DATASET ENTRIES:
—————

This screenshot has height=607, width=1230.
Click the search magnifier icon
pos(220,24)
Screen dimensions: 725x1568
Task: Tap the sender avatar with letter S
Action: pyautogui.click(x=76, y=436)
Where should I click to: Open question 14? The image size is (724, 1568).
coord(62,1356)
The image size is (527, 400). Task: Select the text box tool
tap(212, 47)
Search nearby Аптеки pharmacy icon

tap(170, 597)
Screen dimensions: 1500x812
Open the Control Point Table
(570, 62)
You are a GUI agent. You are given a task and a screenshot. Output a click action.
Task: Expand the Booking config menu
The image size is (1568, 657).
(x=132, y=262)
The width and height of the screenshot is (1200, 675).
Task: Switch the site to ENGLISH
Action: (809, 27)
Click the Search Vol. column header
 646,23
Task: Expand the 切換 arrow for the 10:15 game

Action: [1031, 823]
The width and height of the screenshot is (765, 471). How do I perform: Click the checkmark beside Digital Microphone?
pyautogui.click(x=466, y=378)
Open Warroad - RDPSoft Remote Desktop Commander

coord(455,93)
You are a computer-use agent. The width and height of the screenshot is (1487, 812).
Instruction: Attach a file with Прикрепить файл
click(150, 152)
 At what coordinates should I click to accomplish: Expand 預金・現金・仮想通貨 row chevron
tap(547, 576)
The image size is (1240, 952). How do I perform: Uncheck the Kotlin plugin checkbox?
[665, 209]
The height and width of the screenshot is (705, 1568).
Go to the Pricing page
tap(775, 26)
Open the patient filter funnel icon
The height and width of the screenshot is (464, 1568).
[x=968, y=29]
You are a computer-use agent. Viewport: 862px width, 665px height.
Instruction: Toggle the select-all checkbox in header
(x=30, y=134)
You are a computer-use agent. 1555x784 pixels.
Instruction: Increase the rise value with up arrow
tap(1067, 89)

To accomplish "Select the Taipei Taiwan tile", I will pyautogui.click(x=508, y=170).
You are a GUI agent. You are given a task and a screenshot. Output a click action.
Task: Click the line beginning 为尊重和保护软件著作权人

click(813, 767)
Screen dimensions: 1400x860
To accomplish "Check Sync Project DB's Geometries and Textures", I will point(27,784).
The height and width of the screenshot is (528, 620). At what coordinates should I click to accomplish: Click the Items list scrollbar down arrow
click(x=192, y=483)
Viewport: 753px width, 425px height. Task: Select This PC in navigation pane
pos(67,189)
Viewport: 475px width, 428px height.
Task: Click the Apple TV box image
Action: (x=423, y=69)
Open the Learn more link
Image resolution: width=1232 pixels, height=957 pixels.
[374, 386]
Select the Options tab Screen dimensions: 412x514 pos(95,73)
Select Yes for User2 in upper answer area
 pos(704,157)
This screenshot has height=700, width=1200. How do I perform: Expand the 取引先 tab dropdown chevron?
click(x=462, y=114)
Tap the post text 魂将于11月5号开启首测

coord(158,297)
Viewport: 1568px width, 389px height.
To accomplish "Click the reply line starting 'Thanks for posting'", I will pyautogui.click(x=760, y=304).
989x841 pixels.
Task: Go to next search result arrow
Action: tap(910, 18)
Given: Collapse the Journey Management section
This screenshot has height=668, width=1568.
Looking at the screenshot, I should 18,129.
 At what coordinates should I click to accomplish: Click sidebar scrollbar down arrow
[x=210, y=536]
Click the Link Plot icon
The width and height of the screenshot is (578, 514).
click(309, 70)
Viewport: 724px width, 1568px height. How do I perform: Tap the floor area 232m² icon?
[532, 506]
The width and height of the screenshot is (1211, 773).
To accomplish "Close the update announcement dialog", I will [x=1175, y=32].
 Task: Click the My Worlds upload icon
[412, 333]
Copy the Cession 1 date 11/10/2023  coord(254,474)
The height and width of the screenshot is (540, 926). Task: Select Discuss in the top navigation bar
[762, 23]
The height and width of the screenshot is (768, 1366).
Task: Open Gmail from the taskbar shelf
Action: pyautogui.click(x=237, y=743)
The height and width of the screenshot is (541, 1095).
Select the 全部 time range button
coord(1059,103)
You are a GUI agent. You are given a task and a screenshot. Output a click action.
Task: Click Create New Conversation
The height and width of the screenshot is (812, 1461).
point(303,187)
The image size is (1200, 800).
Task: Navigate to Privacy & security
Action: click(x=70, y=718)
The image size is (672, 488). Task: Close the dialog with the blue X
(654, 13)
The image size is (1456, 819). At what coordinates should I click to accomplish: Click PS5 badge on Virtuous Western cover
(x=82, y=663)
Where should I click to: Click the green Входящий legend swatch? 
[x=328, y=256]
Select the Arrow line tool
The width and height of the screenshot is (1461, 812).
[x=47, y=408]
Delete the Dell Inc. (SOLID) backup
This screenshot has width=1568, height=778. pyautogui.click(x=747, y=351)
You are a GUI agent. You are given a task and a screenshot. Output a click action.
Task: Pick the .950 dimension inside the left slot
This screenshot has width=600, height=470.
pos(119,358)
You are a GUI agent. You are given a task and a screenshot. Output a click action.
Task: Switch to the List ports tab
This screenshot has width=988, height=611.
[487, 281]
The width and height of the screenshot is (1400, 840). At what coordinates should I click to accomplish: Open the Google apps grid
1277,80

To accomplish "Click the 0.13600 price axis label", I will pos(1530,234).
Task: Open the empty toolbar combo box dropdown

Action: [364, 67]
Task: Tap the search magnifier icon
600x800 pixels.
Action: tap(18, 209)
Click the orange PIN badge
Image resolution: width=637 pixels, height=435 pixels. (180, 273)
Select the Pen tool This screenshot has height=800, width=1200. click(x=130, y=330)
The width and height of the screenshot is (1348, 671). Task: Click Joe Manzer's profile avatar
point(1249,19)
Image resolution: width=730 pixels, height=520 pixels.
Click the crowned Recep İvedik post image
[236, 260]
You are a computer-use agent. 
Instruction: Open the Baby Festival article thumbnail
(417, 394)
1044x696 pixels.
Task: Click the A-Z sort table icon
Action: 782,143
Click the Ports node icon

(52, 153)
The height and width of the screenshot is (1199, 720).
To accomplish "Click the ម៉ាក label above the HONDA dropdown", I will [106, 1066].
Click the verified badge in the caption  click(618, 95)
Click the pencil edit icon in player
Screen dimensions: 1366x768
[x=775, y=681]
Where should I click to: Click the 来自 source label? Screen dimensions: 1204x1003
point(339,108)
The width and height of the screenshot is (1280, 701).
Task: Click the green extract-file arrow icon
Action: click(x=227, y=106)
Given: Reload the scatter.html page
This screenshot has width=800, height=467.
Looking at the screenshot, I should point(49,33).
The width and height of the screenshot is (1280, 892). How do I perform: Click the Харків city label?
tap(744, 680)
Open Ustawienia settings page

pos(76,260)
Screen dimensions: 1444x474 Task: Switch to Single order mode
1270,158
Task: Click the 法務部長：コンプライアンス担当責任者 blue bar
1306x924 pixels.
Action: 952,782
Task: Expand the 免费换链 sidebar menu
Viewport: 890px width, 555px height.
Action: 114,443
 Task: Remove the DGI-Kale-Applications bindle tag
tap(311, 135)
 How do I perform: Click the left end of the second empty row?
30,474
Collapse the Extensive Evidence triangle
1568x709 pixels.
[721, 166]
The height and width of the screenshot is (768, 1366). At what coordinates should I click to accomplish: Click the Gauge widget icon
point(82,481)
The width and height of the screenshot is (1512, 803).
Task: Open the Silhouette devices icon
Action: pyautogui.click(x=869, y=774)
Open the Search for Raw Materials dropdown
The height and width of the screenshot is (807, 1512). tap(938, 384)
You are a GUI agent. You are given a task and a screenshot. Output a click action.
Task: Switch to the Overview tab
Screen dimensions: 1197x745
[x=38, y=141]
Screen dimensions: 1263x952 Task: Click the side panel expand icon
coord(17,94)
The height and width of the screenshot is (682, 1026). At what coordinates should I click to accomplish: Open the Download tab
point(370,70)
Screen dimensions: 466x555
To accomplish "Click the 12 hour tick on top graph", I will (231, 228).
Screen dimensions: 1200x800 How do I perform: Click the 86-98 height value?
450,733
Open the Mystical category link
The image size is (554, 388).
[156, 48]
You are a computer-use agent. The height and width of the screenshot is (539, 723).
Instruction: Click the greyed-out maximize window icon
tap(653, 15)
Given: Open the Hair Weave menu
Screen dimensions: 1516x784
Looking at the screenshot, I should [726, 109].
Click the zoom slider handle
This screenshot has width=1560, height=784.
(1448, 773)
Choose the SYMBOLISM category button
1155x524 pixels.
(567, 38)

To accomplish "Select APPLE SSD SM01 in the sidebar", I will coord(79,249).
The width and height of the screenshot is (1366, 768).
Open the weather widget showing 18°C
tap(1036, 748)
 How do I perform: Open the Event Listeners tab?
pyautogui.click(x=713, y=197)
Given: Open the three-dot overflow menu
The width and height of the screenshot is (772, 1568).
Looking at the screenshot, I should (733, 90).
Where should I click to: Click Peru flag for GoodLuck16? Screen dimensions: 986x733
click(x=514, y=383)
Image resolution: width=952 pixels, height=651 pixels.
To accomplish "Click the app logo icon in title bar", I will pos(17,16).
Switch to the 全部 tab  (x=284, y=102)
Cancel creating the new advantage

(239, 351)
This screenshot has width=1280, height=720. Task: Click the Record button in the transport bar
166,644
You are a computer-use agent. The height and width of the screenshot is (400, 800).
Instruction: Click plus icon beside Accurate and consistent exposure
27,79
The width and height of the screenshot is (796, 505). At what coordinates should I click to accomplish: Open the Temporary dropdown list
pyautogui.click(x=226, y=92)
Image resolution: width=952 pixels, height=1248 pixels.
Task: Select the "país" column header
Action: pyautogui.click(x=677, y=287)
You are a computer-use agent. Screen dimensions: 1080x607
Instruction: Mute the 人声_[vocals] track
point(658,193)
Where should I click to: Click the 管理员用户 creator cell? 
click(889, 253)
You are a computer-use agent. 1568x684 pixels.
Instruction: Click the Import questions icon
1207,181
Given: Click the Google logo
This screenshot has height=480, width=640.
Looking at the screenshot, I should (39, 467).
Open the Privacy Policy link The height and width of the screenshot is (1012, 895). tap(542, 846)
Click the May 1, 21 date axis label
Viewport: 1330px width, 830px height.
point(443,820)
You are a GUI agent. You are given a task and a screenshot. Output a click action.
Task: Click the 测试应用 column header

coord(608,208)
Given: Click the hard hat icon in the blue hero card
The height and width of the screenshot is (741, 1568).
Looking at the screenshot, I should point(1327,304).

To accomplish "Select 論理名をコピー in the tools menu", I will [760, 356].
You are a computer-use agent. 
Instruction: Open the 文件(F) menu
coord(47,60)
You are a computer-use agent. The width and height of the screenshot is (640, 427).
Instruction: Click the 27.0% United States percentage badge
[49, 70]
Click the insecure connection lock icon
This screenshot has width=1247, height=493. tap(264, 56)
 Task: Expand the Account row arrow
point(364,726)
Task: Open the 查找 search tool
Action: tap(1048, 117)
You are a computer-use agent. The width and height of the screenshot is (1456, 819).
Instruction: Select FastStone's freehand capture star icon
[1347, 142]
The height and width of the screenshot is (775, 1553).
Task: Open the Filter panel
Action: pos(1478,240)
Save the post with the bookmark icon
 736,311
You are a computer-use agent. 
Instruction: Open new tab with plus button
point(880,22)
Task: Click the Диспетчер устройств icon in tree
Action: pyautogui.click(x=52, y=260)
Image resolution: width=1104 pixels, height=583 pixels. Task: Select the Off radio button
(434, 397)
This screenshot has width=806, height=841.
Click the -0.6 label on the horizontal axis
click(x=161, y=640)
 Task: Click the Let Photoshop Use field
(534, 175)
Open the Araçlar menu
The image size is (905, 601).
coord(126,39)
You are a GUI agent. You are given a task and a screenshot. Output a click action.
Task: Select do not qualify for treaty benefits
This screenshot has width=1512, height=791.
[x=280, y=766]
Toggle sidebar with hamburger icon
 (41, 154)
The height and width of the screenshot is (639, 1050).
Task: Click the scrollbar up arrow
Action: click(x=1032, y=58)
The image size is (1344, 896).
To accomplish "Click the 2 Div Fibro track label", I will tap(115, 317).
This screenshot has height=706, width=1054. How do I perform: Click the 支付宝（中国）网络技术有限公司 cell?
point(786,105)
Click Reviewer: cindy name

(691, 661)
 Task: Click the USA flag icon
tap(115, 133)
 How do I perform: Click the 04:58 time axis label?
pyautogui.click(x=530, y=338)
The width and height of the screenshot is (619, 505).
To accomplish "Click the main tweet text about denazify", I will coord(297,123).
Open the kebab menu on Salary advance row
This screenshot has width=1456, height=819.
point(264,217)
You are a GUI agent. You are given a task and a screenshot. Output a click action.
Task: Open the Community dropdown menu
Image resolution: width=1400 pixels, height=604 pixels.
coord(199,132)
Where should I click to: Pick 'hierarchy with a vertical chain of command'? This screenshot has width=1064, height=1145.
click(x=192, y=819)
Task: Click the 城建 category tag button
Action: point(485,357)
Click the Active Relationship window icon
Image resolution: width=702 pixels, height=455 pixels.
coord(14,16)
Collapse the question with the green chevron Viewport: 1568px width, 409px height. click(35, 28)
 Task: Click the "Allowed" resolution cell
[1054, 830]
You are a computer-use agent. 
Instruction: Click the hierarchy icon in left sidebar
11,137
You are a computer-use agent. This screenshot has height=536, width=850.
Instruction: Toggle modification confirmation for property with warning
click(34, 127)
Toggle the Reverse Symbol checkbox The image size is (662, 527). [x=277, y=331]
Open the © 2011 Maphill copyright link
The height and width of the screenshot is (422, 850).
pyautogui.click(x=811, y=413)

—————

Render the records from the line containing "The height and width of the screenshot is (1199, 720)." through the line containing "[x=38, y=141]" as a numbered list, leaving out blank lines.

1. The height and width of the screenshot is (1199, 720).
2. To accomplish "Click the ម៉ាក label above the HONDA dropdown", I will [106, 1066].
3. Click the verified badge in the caption  click(618, 95)
4. Click the pencil edit icon in player
5. Screen dimensions: 1366x768
6. [x=775, y=681]
7. Where should I click to: Click the 来自 source label? Screen dimensions: 1204x1003
8. point(339,108)
9. The width and height of the screenshot is (1280, 701).
10. Task: Click the green extract-file arrow icon
11. Action: click(x=227, y=106)
12. Given: Reload the scatter.html page
13. This screenshot has width=800, height=467.
14. Looking at the screenshot, I should point(49,33).
15. The width and height of the screenshot is (1280, 892). How do I perform: Click the Харків city label?
16. tap(744, 680)
17. Open Ustawienia settings page
18. pos(76,260)
19. Screen dimensions: 1444x474 Task: Switch to Single order mode
20. 1270,158
21. Task: Click the 法務部長：コンプライアンス担当責任者 blue bar
22. 1306x924 pixels.
23. Action: 952,782
24. Task: Expand the 免费换链 sidebar menu
25. Viewport: 890px width, 555px height.
26. Action: 114,443
27.  Task: Remove the DGI-Kale-Applications bindle tag
28. tap(311, 135)
29.  How do I perform: Click the left end of the second empty row?
30. 30,474
31. Collapse the Extensive Evidence triangle
32. 1568x709 pixels.
33. [721, 166]
34. The height and width of the screenshot is (768, 1366). At what coordinates should I click to accomplish: Click the Gauge widget icon
35. point(82,481)
36. The width and height of the screenshot is (1512, 803).
37. Task: Open the Silhouette devices icon
38. Action: pyautogui.click(x=869, y=774)
39. Open the Search for Raw Materials dropdown
40. The height and width of the screenshot is (807, 1512). tap(938, 384)
41. You are a GUI agent. You are given a task and a screenshot. Output a click action.
42. Task: Switch to the Overview tab
43. Screen dimensions: 1197x745
44. [x=38, y=141]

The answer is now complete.